4) Suppose that d’Anconia Copper retained the $200 million in cash so that it would not need to raise
new funds from outside investors for an expansion it has planned for next year. If it did raise new
funds, it would have to pay issuance fees. Assuming that these fees can be expensed for corporate tax
purposes, the amount that d’Anconia Copper needs to save in issuance fees to make retaining the cash
beneficial for its investors is closest to:
A) $2.0 million
B) $5.5 million
C) $6.5 million
D) $7.0 million
5) Which of the following statements is FALSE?
A) In perfect capital markets, buying and selling securities is a zero-NPV transaction, so it should not
affect firm value.
B) Making positive-NPV investments will create value for the firm’s investors, whereas saving the cash
or paying it out will not.
C) In perfect capital markets, if a firm invests excess cash flows in financial securities, the firm’s choice
of payout versus retention is irrelevant and does not affect the initial share price.

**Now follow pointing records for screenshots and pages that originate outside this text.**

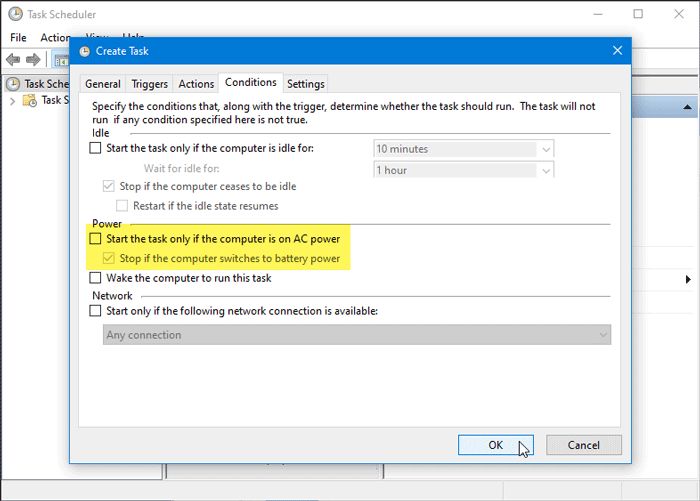Screen dimensions: 700x501
Task: Enable start only if computer is idle
Action: click(96, 149)
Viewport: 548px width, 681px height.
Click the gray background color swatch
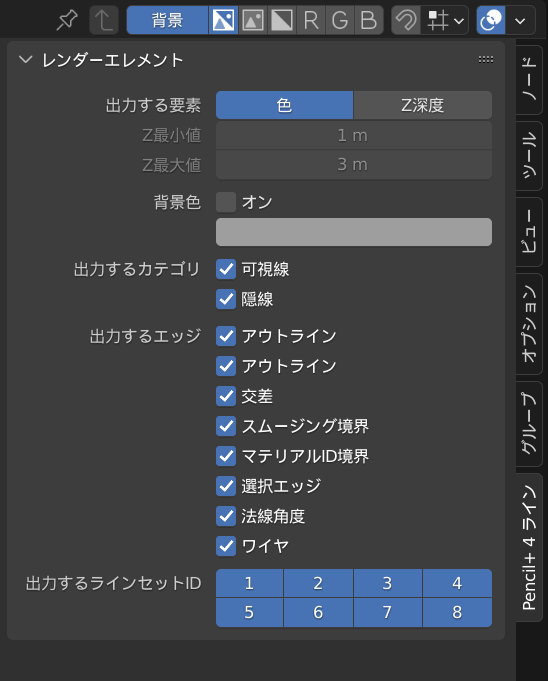tap(354, 232)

D) After adjusting for investor taxes, there remains a substantial tax advantage for the firm to retain
excess cash.
6) Which of the following statements is FALSE?

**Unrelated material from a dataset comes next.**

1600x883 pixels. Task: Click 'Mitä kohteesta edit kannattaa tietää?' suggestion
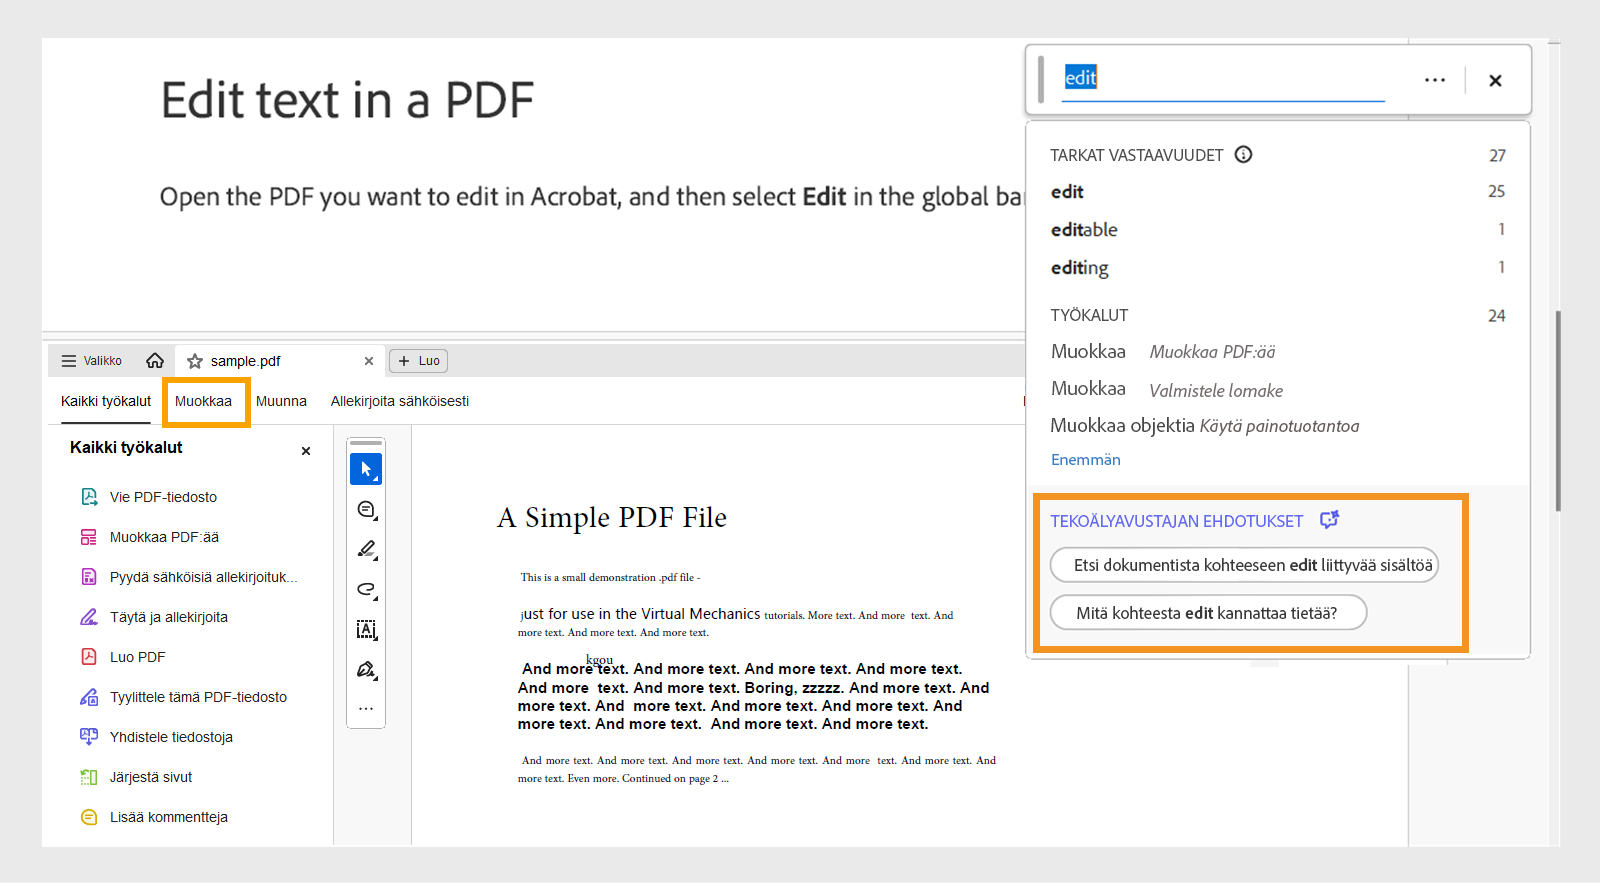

A) A firm must balance the tax costs of holding cash with the potential benefits of having to raise
external funds in the future.
B) Paying out excess cash through dividends or share repurchases can boost the stock price by reducing
managers’ ability and temptation to waste resources.
C) If there is a reasonable likelihood that future earnings will be insufficient to fund future positive–
NPV investment opportunities, a firm may start accumulating cash to make up the difference.
D) According to the managerial entrenchment theory of payout policy, managers pay out cash only
when pressured to do so by the firm’s investors.